WRITTEN TASK 1:
List every bracketed section header in the training config file below, in order.

PASSAGE PROVIDED:
-------------------------
# This is the default config file for the train script.
# It can be used for train, eval, and sweep.

[base]
env_name = puffer_phc_fpo
wandb_name = fpo_full_tracking
vec = native
policy_name = FlowMatchingPolicy
flow_matching = True

[policy]
hidden_size = 512
parameterization = data
solver_step_size = 0.1
perturb_action_std = 0.05
condition_drop_ratio = 0
num_envs = 4096
sample_t_strategy = lognormal
p_mean = -1.2
p_std = 1.2

[rnn]
input_size = 512
hidden_size = 512

[env]
motion_file = "amass/amass_train_11313_upright.pkl"
has_self_collision = True
num_envs = 4096
; headless = True
use_amp_obs = False
auto_pmcp_soft = True
termination_distance = 0.25
kp_scale = 1.0
kd_scale = 1.0

[train]
seed = 1
torch_deterministic = True
device = cuda
flow_matching = True

cpu_offload = False
compile = False
norm_adv = True
target_kl = None

total_timesteps = 1_310_000_000
eval_timesteps = 1_310_000

data_dir = experiments
# NOTE: evaluation on all motions takes place when saving the model
checkpoint_interval = 250
# The resampling weight is updated after each eval. 
# Failed motions are more likely to be resampled.
motion_resample_interval = 250

num_workers = 1
num_envs = 1
batch_size = 131072
minibatch_size = 32768

learning_rate = 0.0001
# Keep this for other envs
anneal_lr = False
# Using exp decay: exp(-decay_rate * steps)
-------------------------
(Stored dataset items)
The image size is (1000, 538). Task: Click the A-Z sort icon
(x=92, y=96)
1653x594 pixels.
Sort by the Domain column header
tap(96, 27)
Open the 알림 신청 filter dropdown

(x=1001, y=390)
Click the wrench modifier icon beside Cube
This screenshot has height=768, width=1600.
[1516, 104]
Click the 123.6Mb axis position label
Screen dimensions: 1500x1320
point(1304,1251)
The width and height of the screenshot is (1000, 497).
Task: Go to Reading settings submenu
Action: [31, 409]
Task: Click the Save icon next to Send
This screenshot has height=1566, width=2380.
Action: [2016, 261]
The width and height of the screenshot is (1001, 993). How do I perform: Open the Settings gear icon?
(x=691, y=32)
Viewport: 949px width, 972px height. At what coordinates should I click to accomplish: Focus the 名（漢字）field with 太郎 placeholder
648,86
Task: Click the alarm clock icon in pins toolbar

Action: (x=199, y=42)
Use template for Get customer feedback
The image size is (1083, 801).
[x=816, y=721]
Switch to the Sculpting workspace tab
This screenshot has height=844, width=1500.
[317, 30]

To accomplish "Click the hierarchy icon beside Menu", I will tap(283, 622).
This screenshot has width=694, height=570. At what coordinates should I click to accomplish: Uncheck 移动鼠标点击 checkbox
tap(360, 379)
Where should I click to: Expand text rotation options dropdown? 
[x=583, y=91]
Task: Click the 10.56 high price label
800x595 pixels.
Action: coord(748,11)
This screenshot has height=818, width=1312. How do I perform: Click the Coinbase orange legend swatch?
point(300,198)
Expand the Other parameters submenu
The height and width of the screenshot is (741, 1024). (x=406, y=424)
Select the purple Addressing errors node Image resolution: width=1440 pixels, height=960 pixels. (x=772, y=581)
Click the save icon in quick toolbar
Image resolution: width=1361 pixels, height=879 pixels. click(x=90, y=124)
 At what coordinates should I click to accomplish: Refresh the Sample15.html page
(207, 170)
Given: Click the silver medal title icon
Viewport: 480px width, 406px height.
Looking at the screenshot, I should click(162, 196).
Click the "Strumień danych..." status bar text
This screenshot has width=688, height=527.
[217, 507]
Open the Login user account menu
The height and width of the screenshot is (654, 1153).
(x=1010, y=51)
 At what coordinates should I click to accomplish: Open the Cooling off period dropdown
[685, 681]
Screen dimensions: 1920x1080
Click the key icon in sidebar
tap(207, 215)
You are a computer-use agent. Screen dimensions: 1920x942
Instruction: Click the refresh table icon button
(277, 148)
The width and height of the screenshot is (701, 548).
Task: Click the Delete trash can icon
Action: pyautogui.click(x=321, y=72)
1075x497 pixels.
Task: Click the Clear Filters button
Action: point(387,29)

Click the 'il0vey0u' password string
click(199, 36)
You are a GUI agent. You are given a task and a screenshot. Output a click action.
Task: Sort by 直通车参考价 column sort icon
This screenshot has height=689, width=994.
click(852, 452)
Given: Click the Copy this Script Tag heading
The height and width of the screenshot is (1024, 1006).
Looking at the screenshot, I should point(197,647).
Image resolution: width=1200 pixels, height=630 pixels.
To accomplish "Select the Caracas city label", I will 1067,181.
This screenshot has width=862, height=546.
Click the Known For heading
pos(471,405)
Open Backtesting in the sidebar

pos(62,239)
-------------------------
WRITTEN TASK 2:
From the stored dataset items, copy out the lines starting with the one that has "Viewport: 949px width, 972px" and ending after the one that has "tap(360, 379)".

ANSWER 1:
[base], [policy], [rnn], [env], [train]

ANSWER 2:
Viewport: 949px width, 972px height. At what coordinates should I click to accomplish: Focus the 名（漢字）field with 太郎 placeholder
648,86
Task: Click the alarm clock icon in pins toolbar

Action: (x=199, y=42)
Use template for Get customer feedback
The image size is (1083, 801).
[x=816, y=721]
Switch to the Sculpting workspace tab
This screenshot has height=844, width=1500.
[317, 30]

To accomplish "Click the hierarchy icon beside Menu", I will tap(283, 622).
This screenshot has width=694, height=570. At what coordinates should I click to accomplish: Uncheck 移动鼠标点击 checkbox
tap(360, 379)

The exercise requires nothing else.